US 11,868,817 B2
Load balancing method, apparatus and device for parallel model training task, and storage medium
Li Wang, Shandong (CN); Kai Gao, Shandong (CN); Fang Cao, Shandong (CN); and Zhenhua Guo, Shandong (CN)
Assigned to INSPUR ELECTRONIC INFORMATION INDUSTRY CO., LTD., Shandong (CN)
Appl. No. 18/010,725
Filed by INSPUR ELECTRONIC INFORMATION INDUSTRY CO., LTD., Shandong (CN)
PCT Filed Feb. 20, 2021, PCT No. PCT/CN2021/076963
§ 371(c)(1), (2) Date Dec. 15, 2022,
PCT Pub. No. WO2022/001134, PCT Pub. Date Jan. 6, 2022.
Claims priority of application No. 202010597645.3 (CN), filed on Jun. 28, 2020.
Prior Publication US 2023/0195537 A1, Jun. 22, 2023
Int. Cl.
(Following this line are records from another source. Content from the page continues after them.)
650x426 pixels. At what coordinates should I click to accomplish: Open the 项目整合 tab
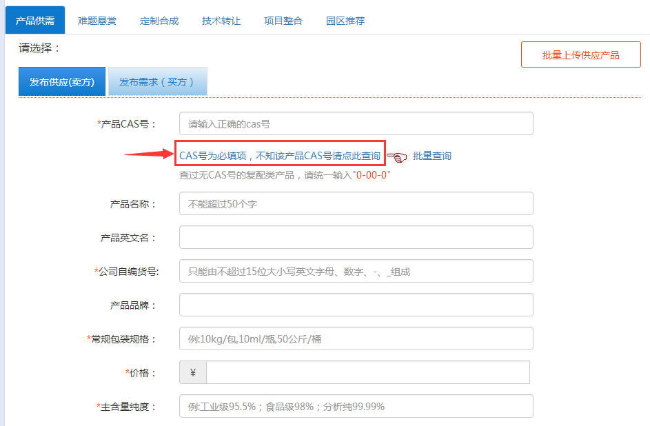(x=283, y=21)
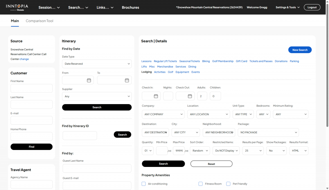Screen dimensions: 329x190
Task: Open the To date calendar picker
Action: (127, 80)
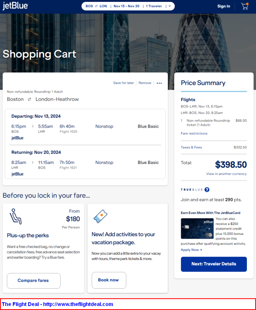Click the seat icon in Plus-up card
Screen dimensions: 256x310
click(16, 217)
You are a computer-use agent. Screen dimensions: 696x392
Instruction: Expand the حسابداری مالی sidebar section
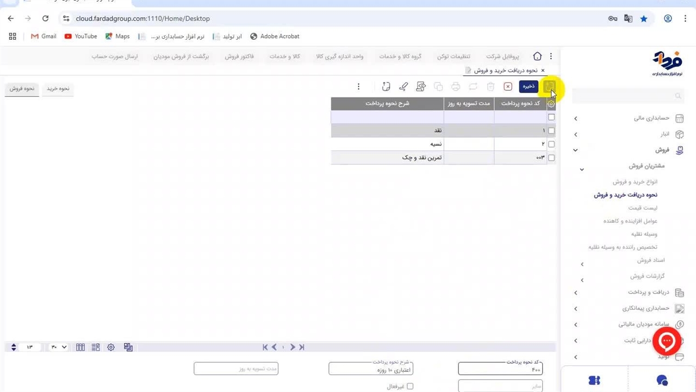click(576, 118)
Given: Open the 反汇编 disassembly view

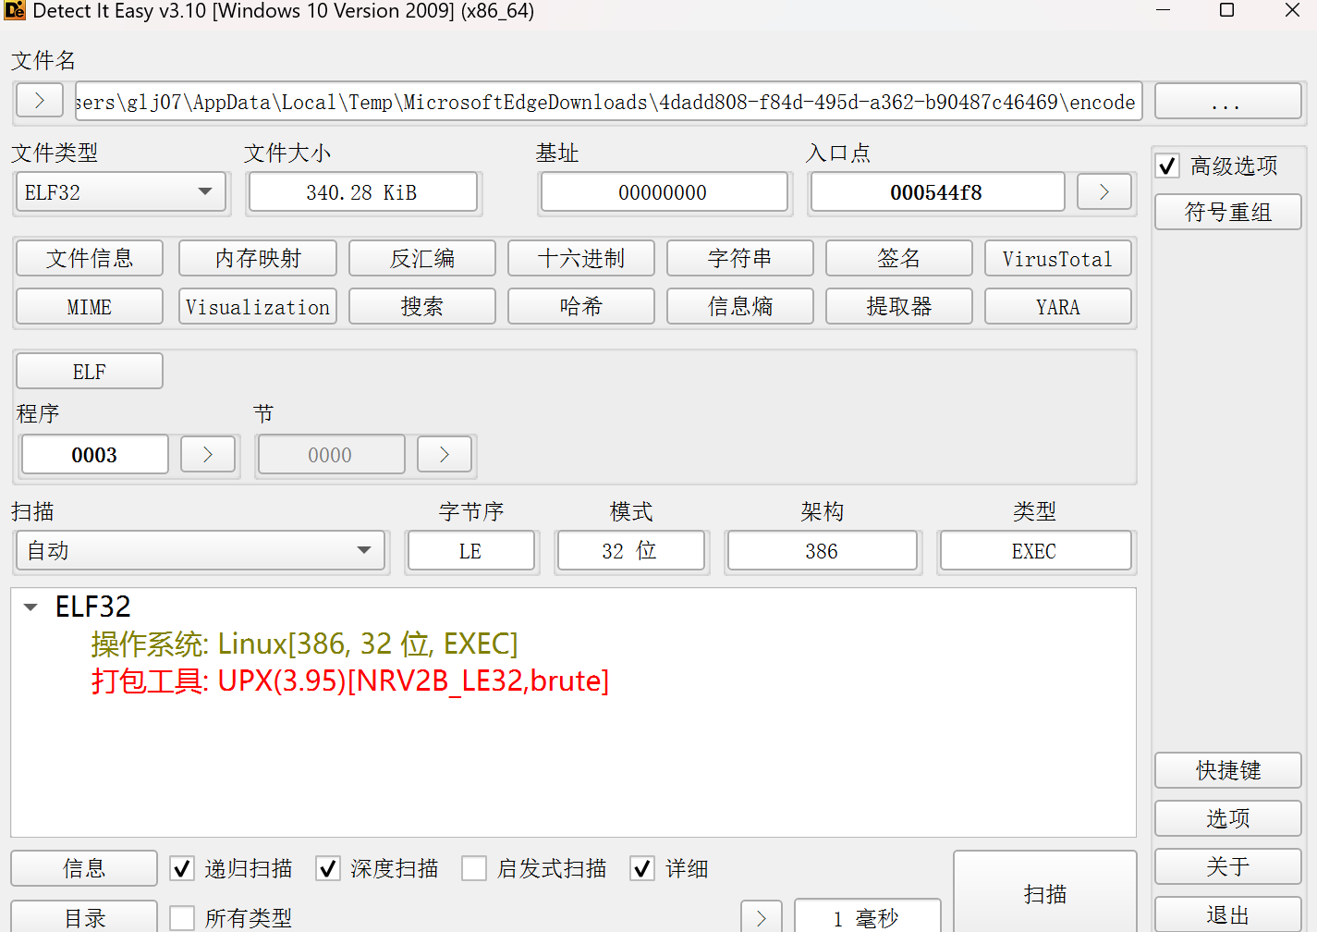Looking at the screenshot, I should click(421, 259).
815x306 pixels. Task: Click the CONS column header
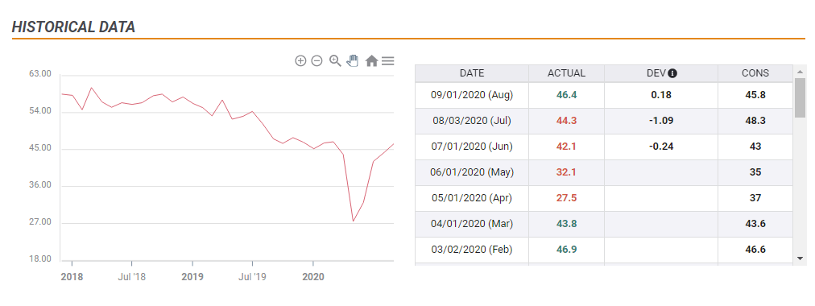[x=755, y=73]
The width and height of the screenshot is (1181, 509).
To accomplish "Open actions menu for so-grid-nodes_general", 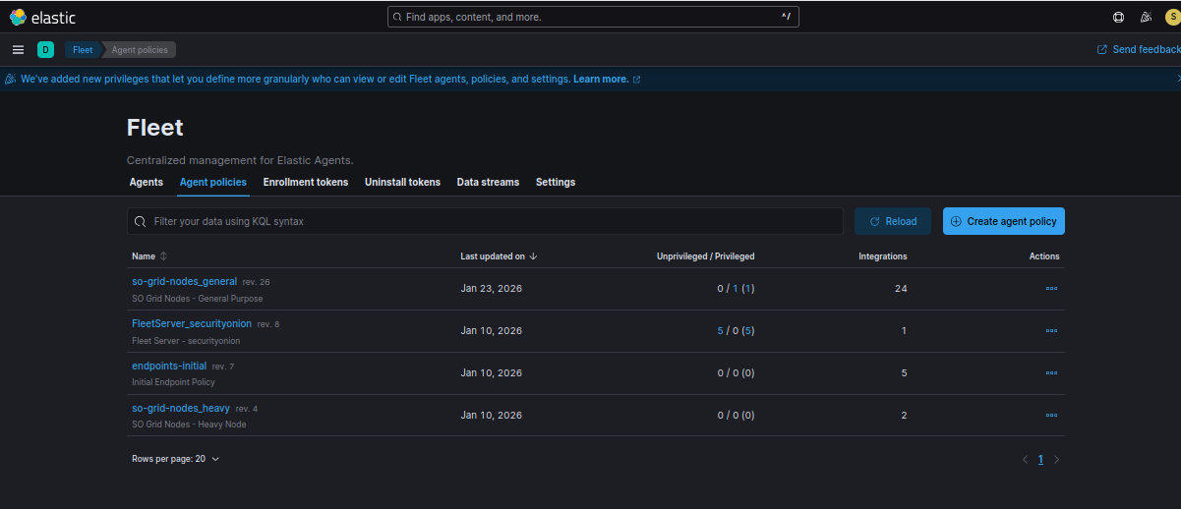I will (1051, 289).
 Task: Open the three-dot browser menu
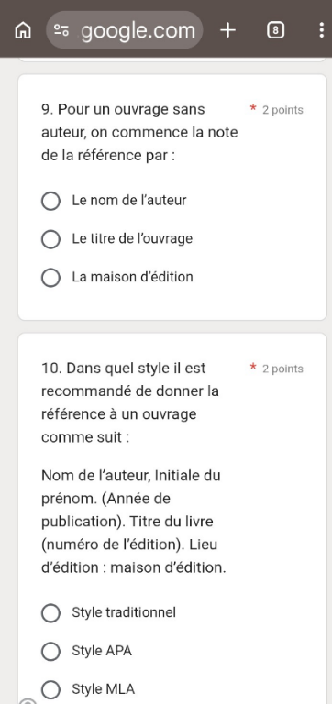[321, 30]
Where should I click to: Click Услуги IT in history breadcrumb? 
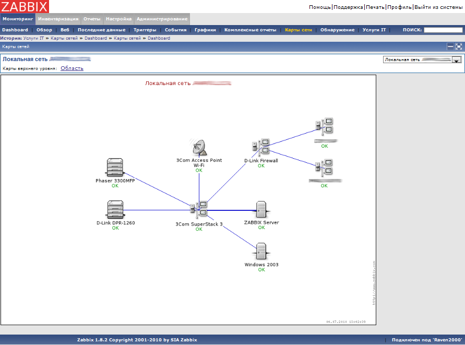coord(33,38)
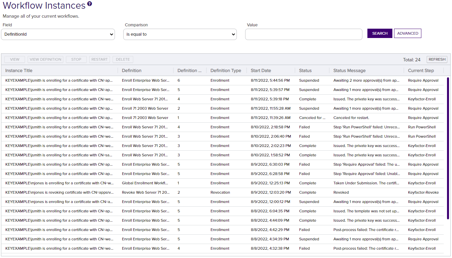Click the VIEW action button above the grid

(14, 59)
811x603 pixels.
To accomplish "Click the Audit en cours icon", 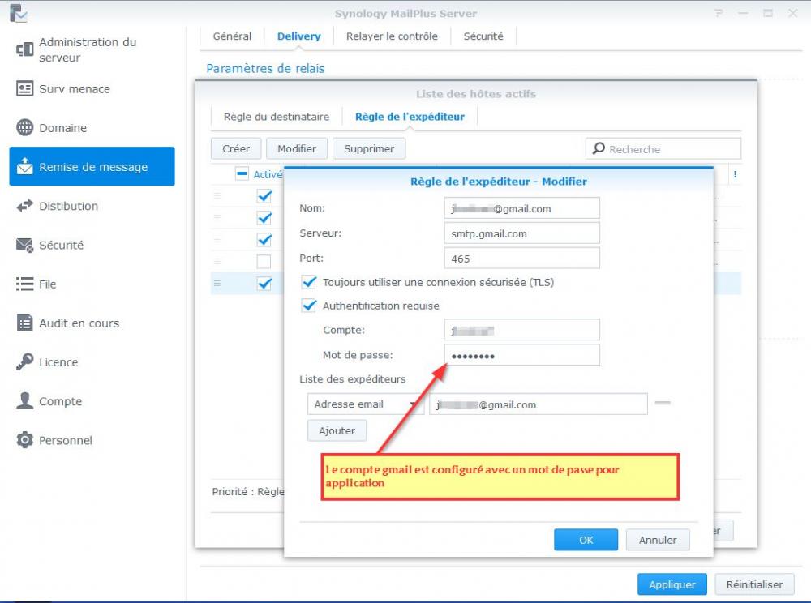I will (24, 323).
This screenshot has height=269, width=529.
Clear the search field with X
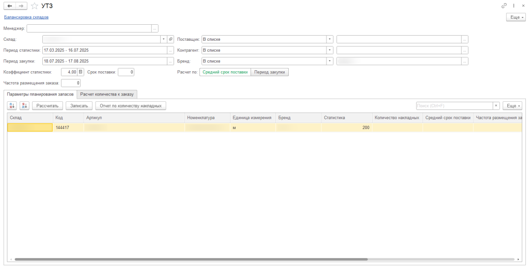coord(496,105)
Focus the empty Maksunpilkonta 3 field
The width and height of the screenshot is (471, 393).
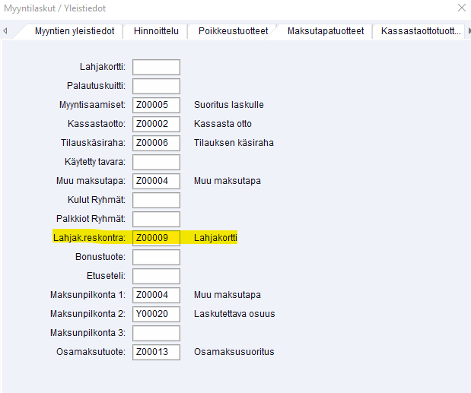click(156, 333)
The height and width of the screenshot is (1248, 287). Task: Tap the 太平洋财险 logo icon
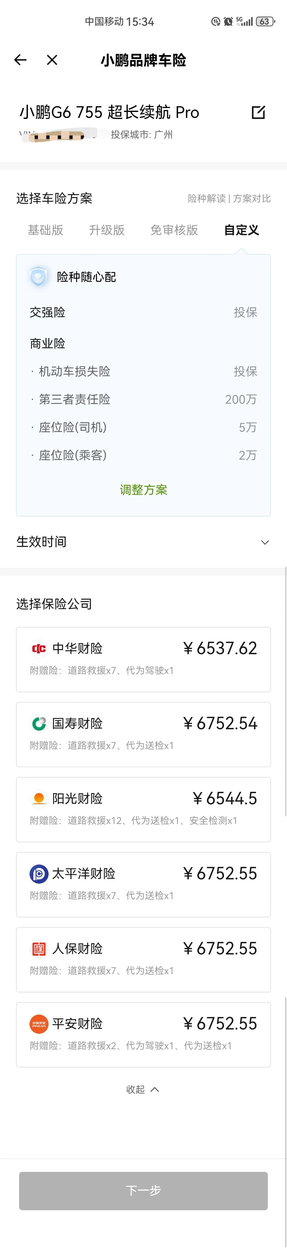(39, 874)
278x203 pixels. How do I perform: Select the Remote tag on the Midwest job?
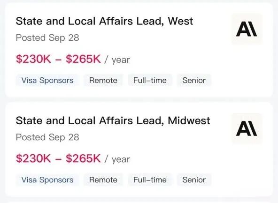point(103,180)
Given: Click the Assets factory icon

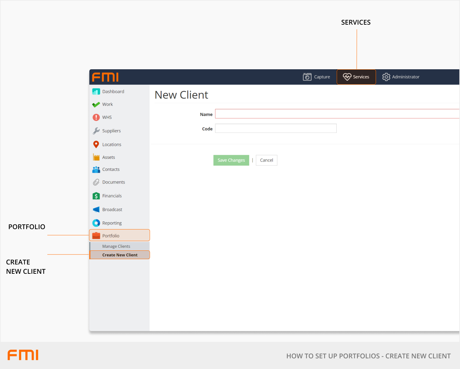Looking at the screenshot, I should 96,157.
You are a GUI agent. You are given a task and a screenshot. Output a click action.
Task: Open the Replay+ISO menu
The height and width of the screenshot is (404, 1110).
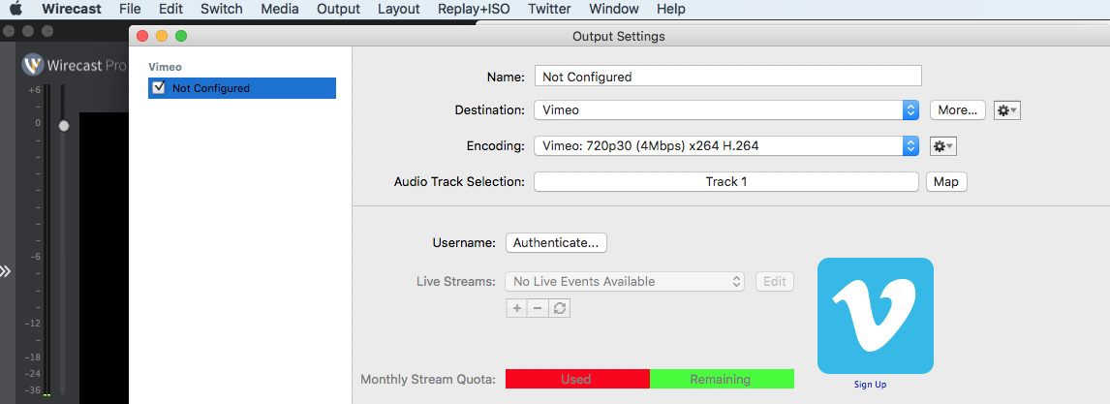tap(474, 10)
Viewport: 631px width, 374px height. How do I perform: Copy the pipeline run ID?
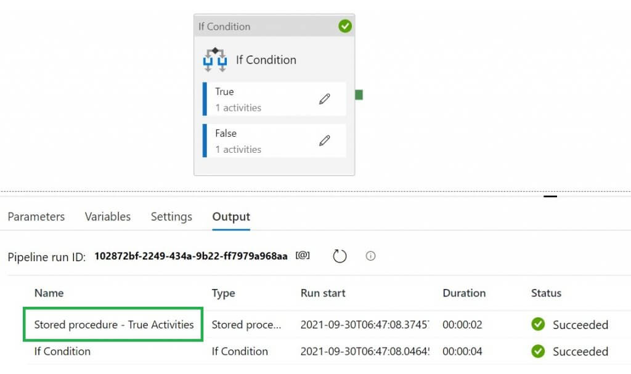303,256

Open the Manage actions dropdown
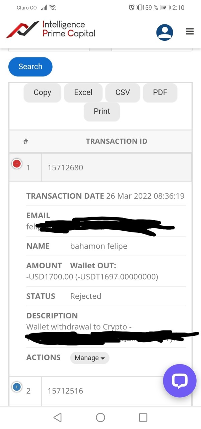pos(89,358)
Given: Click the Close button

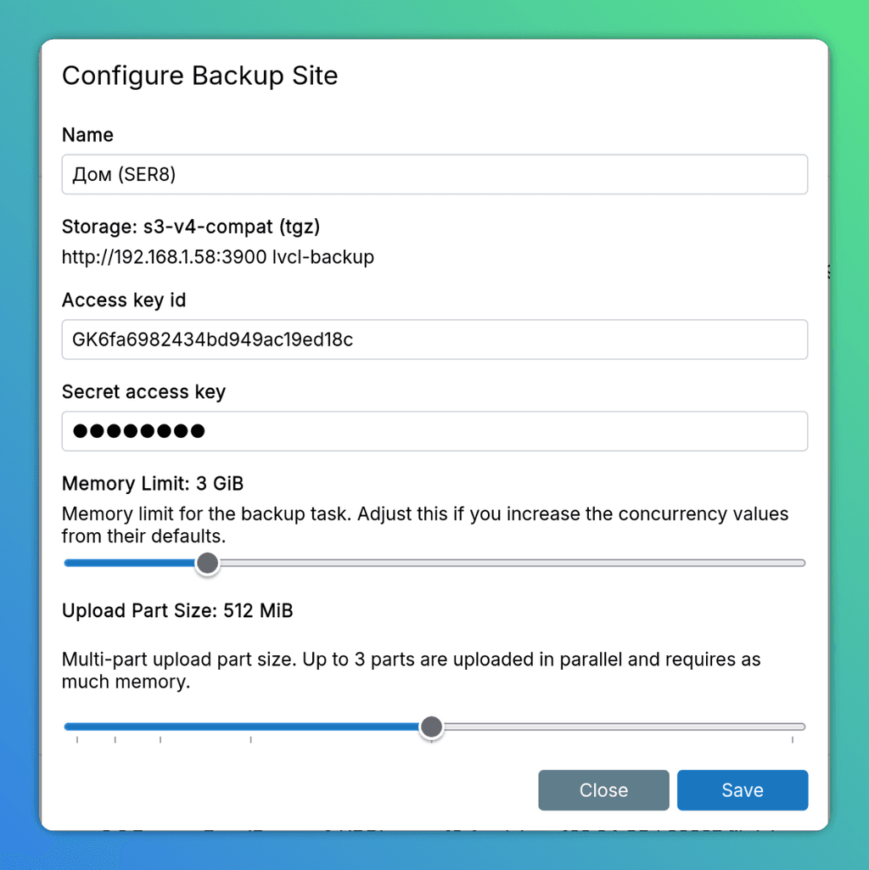Looking at the screenshot, I should point(603,790).
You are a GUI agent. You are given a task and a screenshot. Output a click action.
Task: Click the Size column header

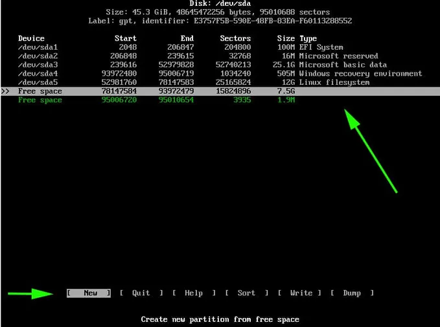click(285, 39)
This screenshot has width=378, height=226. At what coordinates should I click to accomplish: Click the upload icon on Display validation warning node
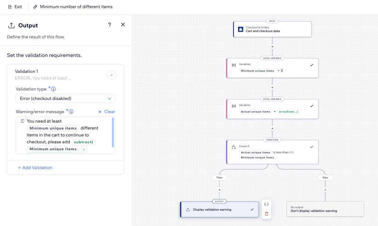[x=188, y=209]
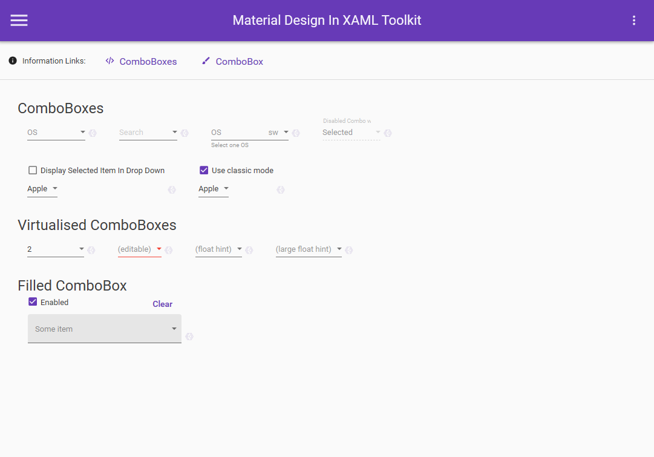Screen dimensions: 654x457
Task: Open code sample for the Search combo box
Action: pyautogui.click(x=184, y=133)
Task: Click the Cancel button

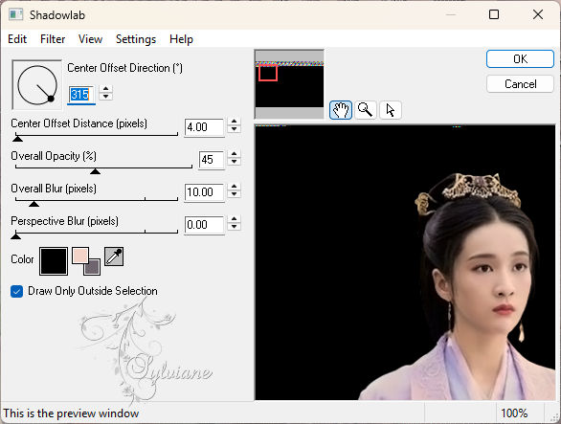Action: (520, 84)

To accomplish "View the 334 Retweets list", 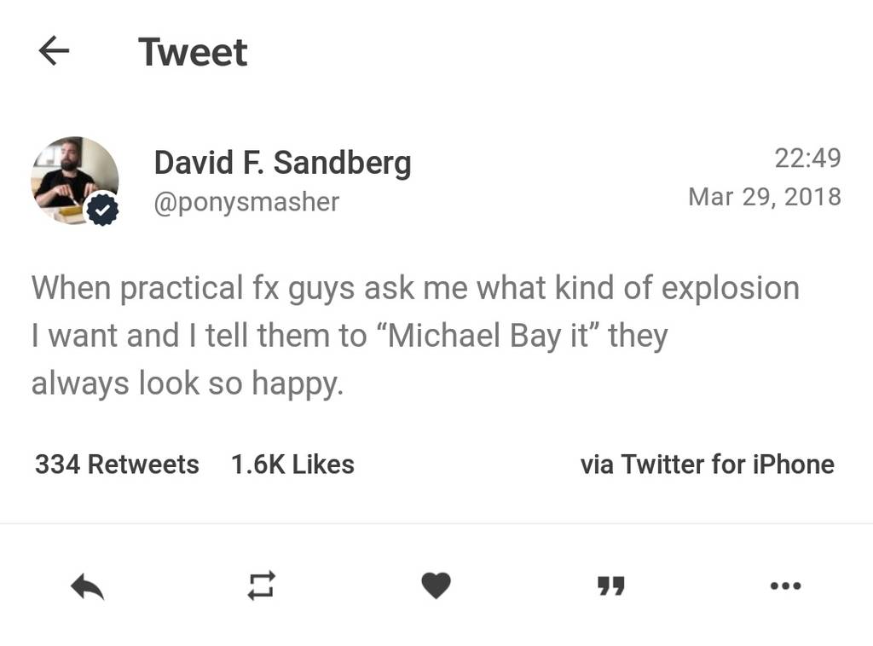I will (117, 464).
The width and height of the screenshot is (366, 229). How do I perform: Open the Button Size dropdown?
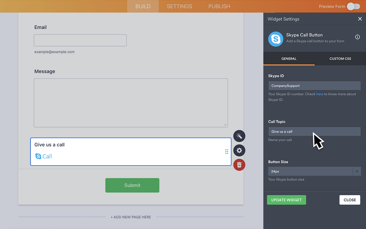pyautogui.click(x=357, y=171)
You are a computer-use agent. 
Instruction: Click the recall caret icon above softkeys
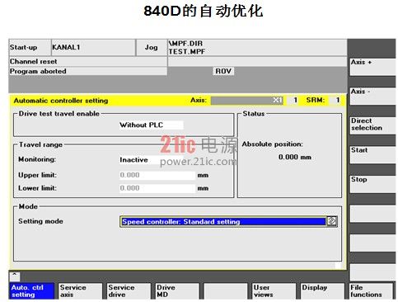click(15, 276)
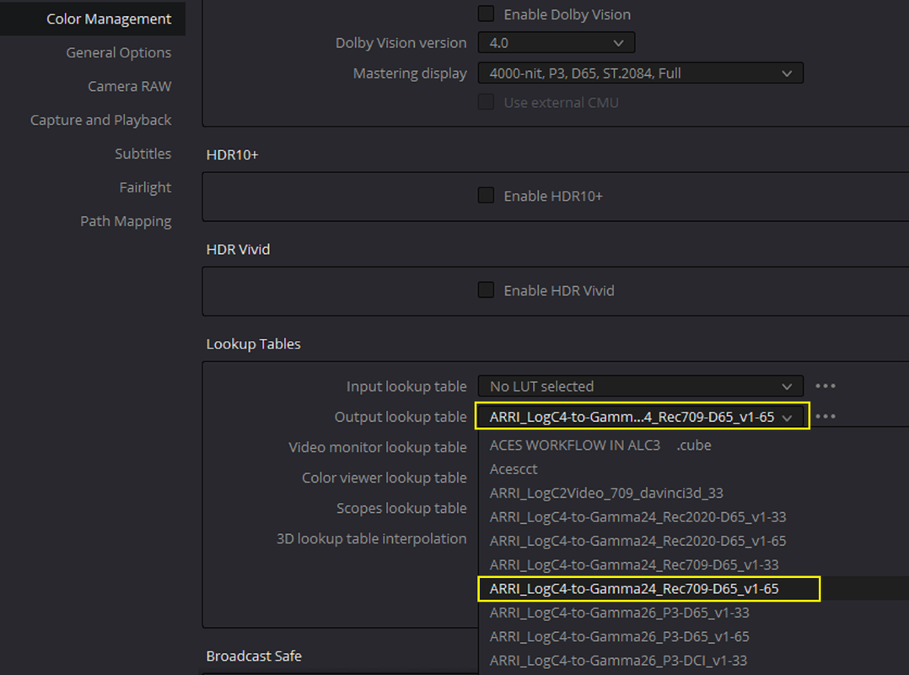Collapse the Output lookup table dropdown

pyautogui.click(x=642, y=416)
G06F 9/50 (2006.01)
CPC G06F 9/5083 (2013.01) [G06F 2209/5022 (2013.01)] 14 Claims
OG exemplary drawing
 
1. A load balancing method for a parallel model training task, comprising:
acquiring data traffic and a theoretical computational amount of each of a plurality of network layers in a target model, wherein the theoretical computational amount is a theoretical total number of computing resources required by training of a network layer;
determining a theoretical computing capability of each of a plurality of computing devices, and obtaining an initial computational amount corresponding to each of the plurality of computing devices according to the theoretical computing capability and the theoretical computational amount respectively, where the theoretical computing capability represents a computing speed of a computing device;
performing a load balancing operation according to the initial computational amount by using a multiple device critical layer position division rule, so as to obtain a plurality of initial balancing schemes, wherein the performing a load balancing operation according to the initial computational amount comprises:
dividing the plurality of network layers to each of the plurality of computing devices according to the initial computational amount in network layer order, and detecting a device critical layer;
in response to detecting the device critical layer:
dividing the device critical layer to a preceding computing device, so as to obtain a first balancing scheme, wherein the preceding computing device is a computing device that a preceding network layer corresponding to the device critical layer belongs to;
dividing the device critical layer to a subsequent computing device, so as to obtain a second balancing scheme, wherein the subsequent computing device is a computing device that a subsequent network layer corresponding to the device critical layer belongs to; and
determining the first balancing scheme and the second balancing scheme as the plurality of initial balancing schemes;
compiling statistics on time performance parameters corresponding to each of the plurality of initial balancing schemes respectively, and determining an intermediate balancing scheme from the plurality of initial balancing schemes according to the respective time performance parameters,
wherein the compiling statistics further comprises:
compiling statistics on computing time corresponding to each of the plurality of computing devices in each of the plurality of initial balancing schemes, and calculating a time average and a time standard deviation corresponding to each of the plurality of initial balancing schemes respectively by use of the respective computing time, so as to obtain the time performance parameter;
determining whether the time average is less than a first threshold and whether the time standard deviation is less than a second threshold;
determining one or more from the plurality of initial balancing schemes for which the time average is less than the first threshold and the time standard deviation is less than the second threshold as one or more candidate balancing schemes;
when there is one candidate balancing scheme, determining the one candidate balancing scheme as the intermediate balancing scheme; and
when there are a plurality of candidate balancing schemes, selecting one candidate balancing scheme as the intermediate balancing scheme from the plurality of candidate balancing schemes according to a preset selection rule;
adjusting the intermediate balancing scheme according to the data traffic, to obtain a final balancing scheme;
splitting the target model according to the final balancing scheme, to obtain a plurality of network layer groups, and send each network layer group to the corresponding computing device of the plurality of computing devices; and
training, each network layer group, by the corresponding device of the plurality of computing devices.